On Sunday, Dec. 5, the Pittsburgh Steelers went into Baltimore and took a hard-fought win from the Baltimore Ravens. By now everyone is familiar with the ferocious nature of the game. Like past contests, this one lived up to its billing as the hardest hitting rivalry in the NFL.
Prior to the game, on NBC's Sunday Night Football, Bob Costas interviewed John Harbaugh. One of the questions Bob asked of John was regarding the recent stricter enforcement of the NFL's policy on head to head collisions to defenseless players. Bob asked Harbaugh if he shared any of the concerns Steelers players have expressed regarding the league's enforcement of the rules.
In what appeared to be a smug, nearly sanctimonious manner, Harbaugh replied "...going helmet to helmet, or shoulder to helmet against defenseless players is no longer part of the game...there's no question in my mind that our team has figured it out, most of the league has figured it out, and shortly everybody will figure it out."
Was it just me, or did Harbaugh's raised eyebrows when stating "...and shortly everyone will figure it out" serve as a back-handed shot to the Steelers organization?
It only took a couple short hours for the Ravens team to make a hypocrite of Harbaugh. The Ravens resorted to the exact thuggery that Harbaugh insisted his team "had figured out". Haloti Ngata broke Ben Roethlisberger's nose on a clear blow to the head with his left arm. Later in the contest, Ravens linebacker, Jameel McClain nearly decapitated Pittsburgh TE Heath Miller with a devastating helmet to helmet blow that left Miller immobilized on the field.
You can view Harbaugh's controversial comments, along with replays of the hits and the on-air commentators' scathing comments about the hits in the included video.
This afternoon, the NFL issued fines for both Ngata and McClain—$15,000 and $40,000 respectively. Harbaugh was asked his view of the fines and the hits today, less than 24 hours after his comments aired on Sunday Night Football:
“I think the big issue, from our perspective, is what Jameel is capable of doing and what he’s not capable of doing,” Harbaugh said. “Jameel tried to go low. He tried to go low to make the tackle, and Heath Miller fell. So he’s going down, and as Jameel is trying to go low to make the tackle in that strike-zone area, [Miller’s] head ends up in that area. So there’s nothing that Jameel could have done that was humanly possible to avoid that kind of contact. Now if they’re going to call that a penalty because they can’t tell that it’s a duck-and-hit type of situation, that’s up to them. But from a fine perspective, to me, it’s clear that Jameel was trying to go low.”

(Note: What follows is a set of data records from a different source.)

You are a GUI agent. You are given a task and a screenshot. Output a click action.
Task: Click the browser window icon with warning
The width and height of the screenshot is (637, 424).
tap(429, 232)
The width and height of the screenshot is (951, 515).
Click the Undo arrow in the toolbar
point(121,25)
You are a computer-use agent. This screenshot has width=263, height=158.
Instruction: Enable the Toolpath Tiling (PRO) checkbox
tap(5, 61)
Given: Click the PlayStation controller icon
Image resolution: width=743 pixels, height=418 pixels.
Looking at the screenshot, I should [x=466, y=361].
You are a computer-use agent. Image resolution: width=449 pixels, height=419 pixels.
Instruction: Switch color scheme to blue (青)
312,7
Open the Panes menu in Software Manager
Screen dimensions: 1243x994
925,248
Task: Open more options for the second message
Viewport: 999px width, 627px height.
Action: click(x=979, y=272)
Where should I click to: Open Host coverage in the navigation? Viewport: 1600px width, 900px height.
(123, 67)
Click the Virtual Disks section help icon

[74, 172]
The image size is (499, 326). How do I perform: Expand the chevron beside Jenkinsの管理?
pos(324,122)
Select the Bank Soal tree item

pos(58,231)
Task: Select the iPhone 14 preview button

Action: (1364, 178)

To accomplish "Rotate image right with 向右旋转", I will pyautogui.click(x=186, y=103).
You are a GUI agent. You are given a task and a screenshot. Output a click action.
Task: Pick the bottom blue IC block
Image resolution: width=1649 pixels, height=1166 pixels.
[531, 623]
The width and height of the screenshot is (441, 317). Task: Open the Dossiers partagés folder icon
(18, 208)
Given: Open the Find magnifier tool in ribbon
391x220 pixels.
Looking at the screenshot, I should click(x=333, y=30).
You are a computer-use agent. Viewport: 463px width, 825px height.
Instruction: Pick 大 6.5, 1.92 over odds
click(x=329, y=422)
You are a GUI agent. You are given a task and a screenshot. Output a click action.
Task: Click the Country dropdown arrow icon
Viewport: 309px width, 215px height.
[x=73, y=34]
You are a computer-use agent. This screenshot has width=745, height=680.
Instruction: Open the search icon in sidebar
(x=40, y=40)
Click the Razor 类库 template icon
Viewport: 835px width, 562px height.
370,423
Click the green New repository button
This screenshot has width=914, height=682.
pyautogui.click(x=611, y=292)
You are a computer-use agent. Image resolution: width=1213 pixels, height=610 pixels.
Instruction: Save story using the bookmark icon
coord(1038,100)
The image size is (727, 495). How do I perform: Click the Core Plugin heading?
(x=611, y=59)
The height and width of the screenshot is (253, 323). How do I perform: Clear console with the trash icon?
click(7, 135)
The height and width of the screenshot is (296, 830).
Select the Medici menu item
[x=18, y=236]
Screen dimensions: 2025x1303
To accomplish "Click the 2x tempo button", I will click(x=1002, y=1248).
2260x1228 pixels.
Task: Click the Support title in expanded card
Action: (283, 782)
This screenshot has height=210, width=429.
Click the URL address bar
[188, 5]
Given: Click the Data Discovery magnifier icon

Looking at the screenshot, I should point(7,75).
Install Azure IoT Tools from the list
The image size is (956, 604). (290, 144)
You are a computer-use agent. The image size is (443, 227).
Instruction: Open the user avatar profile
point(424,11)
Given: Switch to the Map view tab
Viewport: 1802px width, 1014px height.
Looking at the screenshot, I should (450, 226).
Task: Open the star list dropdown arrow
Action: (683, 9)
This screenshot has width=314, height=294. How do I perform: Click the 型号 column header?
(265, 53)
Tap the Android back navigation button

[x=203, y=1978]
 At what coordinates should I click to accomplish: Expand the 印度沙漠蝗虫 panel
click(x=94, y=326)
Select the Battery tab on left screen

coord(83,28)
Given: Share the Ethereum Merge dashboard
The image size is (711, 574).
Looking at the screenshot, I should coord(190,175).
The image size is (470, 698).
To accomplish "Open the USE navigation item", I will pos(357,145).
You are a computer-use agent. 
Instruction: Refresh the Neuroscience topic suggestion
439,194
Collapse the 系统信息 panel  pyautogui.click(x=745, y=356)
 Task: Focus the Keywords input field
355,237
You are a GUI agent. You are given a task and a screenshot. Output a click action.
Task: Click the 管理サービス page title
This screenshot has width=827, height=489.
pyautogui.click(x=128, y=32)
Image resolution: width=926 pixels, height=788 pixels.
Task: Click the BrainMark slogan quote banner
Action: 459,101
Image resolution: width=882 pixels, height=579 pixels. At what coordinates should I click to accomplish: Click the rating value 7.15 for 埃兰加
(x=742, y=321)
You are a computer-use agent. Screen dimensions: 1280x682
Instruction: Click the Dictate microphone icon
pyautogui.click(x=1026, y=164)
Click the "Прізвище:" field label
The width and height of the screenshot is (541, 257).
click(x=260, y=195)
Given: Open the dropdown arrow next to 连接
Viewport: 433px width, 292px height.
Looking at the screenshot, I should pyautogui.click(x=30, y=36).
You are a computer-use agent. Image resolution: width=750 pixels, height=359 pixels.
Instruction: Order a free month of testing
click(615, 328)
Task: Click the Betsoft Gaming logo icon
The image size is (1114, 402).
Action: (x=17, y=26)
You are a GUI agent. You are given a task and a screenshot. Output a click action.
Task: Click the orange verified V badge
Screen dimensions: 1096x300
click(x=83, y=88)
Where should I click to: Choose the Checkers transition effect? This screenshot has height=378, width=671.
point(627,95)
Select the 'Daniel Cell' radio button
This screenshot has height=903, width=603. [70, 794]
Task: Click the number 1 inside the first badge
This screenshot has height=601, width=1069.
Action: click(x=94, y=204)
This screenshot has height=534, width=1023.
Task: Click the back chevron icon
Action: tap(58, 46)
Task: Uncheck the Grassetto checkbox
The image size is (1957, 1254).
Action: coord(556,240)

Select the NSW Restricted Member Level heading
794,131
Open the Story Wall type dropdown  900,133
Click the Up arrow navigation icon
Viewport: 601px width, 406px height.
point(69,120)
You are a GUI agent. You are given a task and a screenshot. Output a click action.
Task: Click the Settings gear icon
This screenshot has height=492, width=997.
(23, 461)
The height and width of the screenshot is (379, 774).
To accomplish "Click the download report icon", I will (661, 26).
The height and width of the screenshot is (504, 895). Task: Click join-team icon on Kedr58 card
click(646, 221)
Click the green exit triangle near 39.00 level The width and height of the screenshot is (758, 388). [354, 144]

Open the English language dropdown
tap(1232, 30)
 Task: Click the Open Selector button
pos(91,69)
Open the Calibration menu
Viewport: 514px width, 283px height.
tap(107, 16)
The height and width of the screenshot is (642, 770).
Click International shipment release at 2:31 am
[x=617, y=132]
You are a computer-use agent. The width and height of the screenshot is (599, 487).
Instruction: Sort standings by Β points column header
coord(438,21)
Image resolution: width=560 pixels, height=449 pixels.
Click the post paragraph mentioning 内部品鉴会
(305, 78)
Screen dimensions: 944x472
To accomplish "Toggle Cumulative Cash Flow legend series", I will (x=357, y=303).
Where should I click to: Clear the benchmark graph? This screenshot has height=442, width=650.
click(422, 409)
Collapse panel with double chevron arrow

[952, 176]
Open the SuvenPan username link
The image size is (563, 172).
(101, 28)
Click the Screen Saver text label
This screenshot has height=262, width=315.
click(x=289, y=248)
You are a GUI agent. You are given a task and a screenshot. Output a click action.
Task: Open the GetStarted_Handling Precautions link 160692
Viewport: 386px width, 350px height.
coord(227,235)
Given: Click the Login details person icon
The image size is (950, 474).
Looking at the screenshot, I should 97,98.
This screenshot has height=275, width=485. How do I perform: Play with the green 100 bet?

Flash back to James Harrison's hit earlier this season on Mohamed Massaquoi. Weren't the exact same reasons Harbaugh used in defense of McClain used as a defense by James Harrison, the Steelers, and supporting members of major media regarding his hit on Massaquoi?
Am I the only person who sees John Harbaugh as a poster child for hypocrisy? He chose to air his strong opinions on national TV and state that his team played clean and had it all "figured out." Yet his players committed two of the NFL's most heinous hits of the season on opposing players and today he defended them using the same logic that yesterday he appeared to frown upon.
Keep in mind this is the same NFL head coach who, earlier this season, was fined $15,000 for making contact with a NFL official Ron Marinucci while demonstrating after a controversial hit by Terrell Suggs on Carson Palmer of the Bengals.
Sometimes the old adage "It's better to be seen and not heard" really makes sense.
Somehow I don't think Coach Harbaugh will learn his lesson because he and the Ravens have it all figured out.
UPDATE January 10, 2011: On January 11, Coach Jon Harbaugh came out and publicly stated that he was "glad" his team broke QB Ben Roethlisberger's nose. "“He’s a tough guy,” Harbaugh said of Roethlisberger. “He had the broken nose. I was glad we broke his nose and then I was very impressed that he played through it. Obviously, you can throw very effectively with a broken nose – he proved that.”